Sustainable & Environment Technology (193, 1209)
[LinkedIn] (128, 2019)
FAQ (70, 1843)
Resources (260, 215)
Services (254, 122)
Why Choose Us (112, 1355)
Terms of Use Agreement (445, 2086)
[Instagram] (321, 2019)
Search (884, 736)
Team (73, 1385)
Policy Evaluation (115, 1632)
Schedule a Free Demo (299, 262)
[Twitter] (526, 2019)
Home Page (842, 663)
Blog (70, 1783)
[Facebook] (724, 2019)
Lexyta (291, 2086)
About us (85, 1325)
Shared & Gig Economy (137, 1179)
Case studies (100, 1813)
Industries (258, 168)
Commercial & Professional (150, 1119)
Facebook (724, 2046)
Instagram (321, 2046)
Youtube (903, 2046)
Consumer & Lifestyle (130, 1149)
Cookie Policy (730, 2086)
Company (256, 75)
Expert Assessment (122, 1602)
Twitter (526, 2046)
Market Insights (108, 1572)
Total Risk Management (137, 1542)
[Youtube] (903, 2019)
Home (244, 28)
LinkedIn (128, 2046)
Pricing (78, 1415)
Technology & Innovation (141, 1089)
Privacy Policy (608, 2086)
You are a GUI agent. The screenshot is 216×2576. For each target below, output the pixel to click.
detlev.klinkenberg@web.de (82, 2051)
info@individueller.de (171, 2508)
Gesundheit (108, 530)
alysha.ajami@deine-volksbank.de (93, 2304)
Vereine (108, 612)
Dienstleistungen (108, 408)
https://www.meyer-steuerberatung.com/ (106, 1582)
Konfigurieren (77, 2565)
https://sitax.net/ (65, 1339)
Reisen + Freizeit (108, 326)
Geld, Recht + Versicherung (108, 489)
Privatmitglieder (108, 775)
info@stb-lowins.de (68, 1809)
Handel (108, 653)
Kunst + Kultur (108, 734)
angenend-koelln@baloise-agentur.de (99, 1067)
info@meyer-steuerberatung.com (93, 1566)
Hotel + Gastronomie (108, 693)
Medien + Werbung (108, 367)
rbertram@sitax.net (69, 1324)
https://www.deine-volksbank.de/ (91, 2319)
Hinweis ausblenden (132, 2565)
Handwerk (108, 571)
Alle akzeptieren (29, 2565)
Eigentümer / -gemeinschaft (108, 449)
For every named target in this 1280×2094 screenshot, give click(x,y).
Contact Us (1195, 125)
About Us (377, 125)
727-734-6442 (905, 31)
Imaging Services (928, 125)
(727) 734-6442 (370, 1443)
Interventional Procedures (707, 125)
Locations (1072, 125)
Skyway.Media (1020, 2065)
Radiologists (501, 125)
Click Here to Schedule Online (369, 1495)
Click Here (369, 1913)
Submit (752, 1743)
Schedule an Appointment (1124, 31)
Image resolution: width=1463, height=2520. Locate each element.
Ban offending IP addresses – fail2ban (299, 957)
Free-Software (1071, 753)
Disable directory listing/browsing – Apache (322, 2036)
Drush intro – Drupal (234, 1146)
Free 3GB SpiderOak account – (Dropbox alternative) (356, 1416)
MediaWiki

####################

Aim of the task =>
Copy out everything from the line containing "Company (256, 75)" down to the line containing "Imaging Services (928, 125)", both ends included and the requests kept in place. Multiply each answer coordinate by 0.55 and round to whole numbers, halves up, while leaving every number in the requests as it is.

Response =>
Company (141, 41)
Expert Assessment (67, 881)
Twitter (289, 1125)
Market Insights (59, 865)
Total Risk Management (75, 848)
[Youtube] (497, 1110)
Home (134, 15)
LinkedIn (70, 1125)
Pricing (43, 778)
Technology & Innovation (78, 599)
Privacy Policy (334, 1147)
You are a GUI agent. The screenshot is 216×2576. For each target below, output the pixel to click.
detlev.klinkenberg@web.de (45, 1128)
info@individueller.de (94, 1379)
Gesundheit (59, 292)
alysha.ajami@deine-volksbank.de (51, 1267)
Vereine (59, 337)
Dienstleistungen (59, 224)
https://www.meyer-steuerberatung.com/ (58, 870)
Konfigurieren (42, 1411)
https://sitax.net/ (36, 736)
Reisen + Freizeit (59, 179)
Geld, Recht + Versicherung (59, 269)
Privatmitglieder (59, 426)
info@stb-lowins.de (37, 995)
Handel (59, 359)
Kunst + Kultur (59, 404)
angenend-koelln@baloise-agentur.de (54, 587)
info@meyer-steuerberatung.com (51, 861)
Hotel + Gastronomie (59, 381)
Medien + Werbung (59, 202)
rbertram@sitax.net (38, 728)
https://www.deine-volksbank.de/ (50, 1275)
Hinweis ausblenden (73, 1411)
Handwerk (59, 314)
Alle akzeptieren (16, 1411)
Eigentümer / -gemeinschaft (59, 247)
For every named target in this 1280×2094 screenshot, give click(x,y).
Contact Us (657, 69)
About Us (207, 69)
727-734-6442 (498, 17)
Imaging Services (510, 69)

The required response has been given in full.